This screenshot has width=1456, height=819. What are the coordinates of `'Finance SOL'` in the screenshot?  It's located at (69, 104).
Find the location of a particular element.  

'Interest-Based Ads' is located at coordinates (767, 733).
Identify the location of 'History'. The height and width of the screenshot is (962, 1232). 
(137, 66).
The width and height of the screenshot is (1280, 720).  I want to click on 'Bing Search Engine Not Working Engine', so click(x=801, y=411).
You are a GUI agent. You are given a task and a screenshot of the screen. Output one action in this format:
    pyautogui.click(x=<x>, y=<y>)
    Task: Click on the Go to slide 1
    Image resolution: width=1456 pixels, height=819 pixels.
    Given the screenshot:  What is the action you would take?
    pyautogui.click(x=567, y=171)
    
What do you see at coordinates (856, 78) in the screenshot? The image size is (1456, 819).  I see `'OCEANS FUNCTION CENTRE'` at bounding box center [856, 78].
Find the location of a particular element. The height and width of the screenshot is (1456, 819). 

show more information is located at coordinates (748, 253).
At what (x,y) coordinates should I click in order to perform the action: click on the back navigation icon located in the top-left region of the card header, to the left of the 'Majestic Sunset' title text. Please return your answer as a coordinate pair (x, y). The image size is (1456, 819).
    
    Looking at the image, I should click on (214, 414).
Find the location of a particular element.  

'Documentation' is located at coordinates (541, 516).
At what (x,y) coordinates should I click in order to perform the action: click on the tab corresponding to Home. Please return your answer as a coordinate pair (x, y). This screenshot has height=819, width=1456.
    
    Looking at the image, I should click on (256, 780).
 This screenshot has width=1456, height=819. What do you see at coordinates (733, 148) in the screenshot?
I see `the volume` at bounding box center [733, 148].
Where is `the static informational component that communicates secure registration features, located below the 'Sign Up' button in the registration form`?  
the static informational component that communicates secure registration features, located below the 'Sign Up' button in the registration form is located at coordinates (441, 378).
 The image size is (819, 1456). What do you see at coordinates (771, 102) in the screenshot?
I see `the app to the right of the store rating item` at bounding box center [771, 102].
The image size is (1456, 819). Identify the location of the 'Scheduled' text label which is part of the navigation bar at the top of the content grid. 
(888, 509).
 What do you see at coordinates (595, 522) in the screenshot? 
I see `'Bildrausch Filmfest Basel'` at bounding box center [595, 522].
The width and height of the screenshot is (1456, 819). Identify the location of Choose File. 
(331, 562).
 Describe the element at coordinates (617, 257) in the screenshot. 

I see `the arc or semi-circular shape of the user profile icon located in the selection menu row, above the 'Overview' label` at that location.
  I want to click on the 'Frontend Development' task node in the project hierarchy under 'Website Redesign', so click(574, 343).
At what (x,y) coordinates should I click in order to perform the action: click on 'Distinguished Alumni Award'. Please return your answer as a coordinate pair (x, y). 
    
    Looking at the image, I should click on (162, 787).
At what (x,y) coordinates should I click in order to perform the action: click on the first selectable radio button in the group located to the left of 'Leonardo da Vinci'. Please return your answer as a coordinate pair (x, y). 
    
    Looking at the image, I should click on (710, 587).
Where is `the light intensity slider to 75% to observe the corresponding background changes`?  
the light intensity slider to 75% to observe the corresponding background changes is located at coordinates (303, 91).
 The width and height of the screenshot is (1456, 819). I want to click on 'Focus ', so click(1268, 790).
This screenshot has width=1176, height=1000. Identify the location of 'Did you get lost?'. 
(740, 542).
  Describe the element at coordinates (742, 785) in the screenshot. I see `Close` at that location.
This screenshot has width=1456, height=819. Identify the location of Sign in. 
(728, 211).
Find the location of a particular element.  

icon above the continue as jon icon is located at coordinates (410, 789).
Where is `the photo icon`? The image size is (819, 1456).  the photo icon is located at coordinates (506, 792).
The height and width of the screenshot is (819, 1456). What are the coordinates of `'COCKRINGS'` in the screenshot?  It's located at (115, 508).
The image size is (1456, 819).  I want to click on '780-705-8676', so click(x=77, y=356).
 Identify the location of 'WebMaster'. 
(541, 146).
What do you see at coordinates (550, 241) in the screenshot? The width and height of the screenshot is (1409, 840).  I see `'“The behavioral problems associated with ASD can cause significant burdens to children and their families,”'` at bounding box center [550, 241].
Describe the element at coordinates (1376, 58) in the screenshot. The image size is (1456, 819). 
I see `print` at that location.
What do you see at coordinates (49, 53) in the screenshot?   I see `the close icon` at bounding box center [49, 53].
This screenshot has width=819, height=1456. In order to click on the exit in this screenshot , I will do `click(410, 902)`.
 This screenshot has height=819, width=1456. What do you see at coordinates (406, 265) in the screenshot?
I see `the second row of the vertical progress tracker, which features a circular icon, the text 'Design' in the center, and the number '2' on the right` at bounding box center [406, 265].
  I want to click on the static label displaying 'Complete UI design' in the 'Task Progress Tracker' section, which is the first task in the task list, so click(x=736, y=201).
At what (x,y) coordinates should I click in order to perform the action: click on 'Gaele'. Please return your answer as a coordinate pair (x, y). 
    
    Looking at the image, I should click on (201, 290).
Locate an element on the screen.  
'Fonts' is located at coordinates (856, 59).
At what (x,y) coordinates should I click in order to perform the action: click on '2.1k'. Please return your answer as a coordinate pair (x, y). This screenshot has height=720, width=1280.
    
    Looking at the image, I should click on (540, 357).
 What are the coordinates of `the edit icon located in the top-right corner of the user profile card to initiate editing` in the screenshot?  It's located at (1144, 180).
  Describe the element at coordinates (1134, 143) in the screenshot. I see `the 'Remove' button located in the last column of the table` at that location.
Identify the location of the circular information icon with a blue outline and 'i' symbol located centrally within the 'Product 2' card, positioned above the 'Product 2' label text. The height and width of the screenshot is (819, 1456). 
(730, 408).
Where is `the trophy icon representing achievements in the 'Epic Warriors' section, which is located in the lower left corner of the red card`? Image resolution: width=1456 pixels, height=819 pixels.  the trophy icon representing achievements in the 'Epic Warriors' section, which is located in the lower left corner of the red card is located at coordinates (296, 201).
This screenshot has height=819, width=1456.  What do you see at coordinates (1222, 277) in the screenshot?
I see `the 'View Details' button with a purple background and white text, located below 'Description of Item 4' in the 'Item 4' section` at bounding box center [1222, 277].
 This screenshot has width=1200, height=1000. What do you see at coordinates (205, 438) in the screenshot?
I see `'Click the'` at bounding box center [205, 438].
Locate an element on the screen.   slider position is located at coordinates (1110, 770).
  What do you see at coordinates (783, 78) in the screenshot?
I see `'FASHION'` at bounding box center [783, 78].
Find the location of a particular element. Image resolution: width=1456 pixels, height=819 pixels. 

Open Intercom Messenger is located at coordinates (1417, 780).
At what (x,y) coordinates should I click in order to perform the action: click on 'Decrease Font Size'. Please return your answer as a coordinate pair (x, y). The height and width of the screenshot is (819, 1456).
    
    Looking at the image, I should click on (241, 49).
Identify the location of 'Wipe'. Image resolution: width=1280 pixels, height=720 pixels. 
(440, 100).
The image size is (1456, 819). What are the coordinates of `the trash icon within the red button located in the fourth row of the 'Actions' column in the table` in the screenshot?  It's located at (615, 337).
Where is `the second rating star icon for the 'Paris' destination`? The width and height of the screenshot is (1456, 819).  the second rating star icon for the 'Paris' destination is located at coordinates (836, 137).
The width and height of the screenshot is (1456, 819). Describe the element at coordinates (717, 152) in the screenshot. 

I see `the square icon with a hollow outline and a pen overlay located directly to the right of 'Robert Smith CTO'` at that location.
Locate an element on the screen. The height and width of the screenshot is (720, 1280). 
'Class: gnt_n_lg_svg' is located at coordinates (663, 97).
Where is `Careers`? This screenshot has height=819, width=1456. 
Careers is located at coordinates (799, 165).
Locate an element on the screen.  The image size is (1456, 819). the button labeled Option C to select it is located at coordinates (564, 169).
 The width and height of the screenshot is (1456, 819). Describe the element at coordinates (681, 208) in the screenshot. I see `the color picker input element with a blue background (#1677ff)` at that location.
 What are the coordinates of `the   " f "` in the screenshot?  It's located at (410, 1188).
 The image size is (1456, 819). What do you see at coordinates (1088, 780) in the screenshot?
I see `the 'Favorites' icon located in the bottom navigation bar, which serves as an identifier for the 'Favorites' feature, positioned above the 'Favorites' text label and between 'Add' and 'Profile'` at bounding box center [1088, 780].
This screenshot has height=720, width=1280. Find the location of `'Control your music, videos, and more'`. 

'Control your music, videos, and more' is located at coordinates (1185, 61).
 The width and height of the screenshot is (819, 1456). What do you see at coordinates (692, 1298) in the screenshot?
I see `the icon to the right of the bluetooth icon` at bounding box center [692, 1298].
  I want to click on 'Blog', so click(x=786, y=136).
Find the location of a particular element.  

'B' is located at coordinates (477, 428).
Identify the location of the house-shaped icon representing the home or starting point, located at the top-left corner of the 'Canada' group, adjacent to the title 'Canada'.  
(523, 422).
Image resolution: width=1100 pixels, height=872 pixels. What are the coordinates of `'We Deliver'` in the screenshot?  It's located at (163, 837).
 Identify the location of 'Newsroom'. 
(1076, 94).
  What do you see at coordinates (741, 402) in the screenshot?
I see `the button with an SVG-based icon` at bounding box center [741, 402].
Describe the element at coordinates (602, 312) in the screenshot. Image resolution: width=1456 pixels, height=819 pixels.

Set exercise »
Rewrite the stretch of items from the line containing "277) in the screenshot?" through the line containing "coordinates (663, 97).", replacing "Decrease Font Size" with "Increase Font Size" and leaving everything else unchanged.

Answer below »
This screenshot has height=819, width=1456.  What do you see at coordinates (1222, 277) in the screenshot?
I see `the 'View Details' button with a purple background and white text, located below 'Description of Item 4' in the 'Item 4' section` at bounding box center [1222, 277].
 This screenshot has width=1200, height=1000. What do you see at coordinates (205, 438) in the screenshot?
I see `'Click the'` at bounding box center [205, 438].
Locate an element on the screen.   slider position is located at coordinates (1110, 770).
  What do you see at coordinates (783, 78) in the screenshot?
I see `'FASHION'` at bounding box center [783, 78].
Find the location of a particular element. Image resolution: width=1456 pixels, height=819 pixels. 

Open Intercom Messenger is located at coordinates (1417, 780).
At what (x,y) coordinates should I click in order to perform the action: click on 'Increase Font Size'. Please return your answer as a coordinate pair (x, y). The height and width of the screenshot is (819, 1456).
    
    Looking at the image, I should click on (241, 49).
Identify the location of 'Wipe'. Image resolution: width=1280 pixels, height=720 pixels. 
(440, 100).
The image size is (1456, 819). What are the coordinates of `the trash icon within the red button located in the fourth row of the 'Actions' column in the table` in the screenshot?  It's located at (615, 337).
Where is `the second rating star icon for the 'Paris' destination`? The width and height of the screenshot is (1456, 819).  the second rating star icon for the 'Paris' destination is located at coordinates (836, 137).
The width and height of the screenshot is (1456, 819). Describe the element at coordinates (717, 152) in the screenshot. 

I see `the square icon with a hollow outline and a pen overlay located directly to the right of 'Robert Smith CTO'` at that location.
Locate an element on the screen. The height and width of the screenshot is (720, 1280). 
'Class: gnt_n_lg_svg' is located at coordinates (663, 97).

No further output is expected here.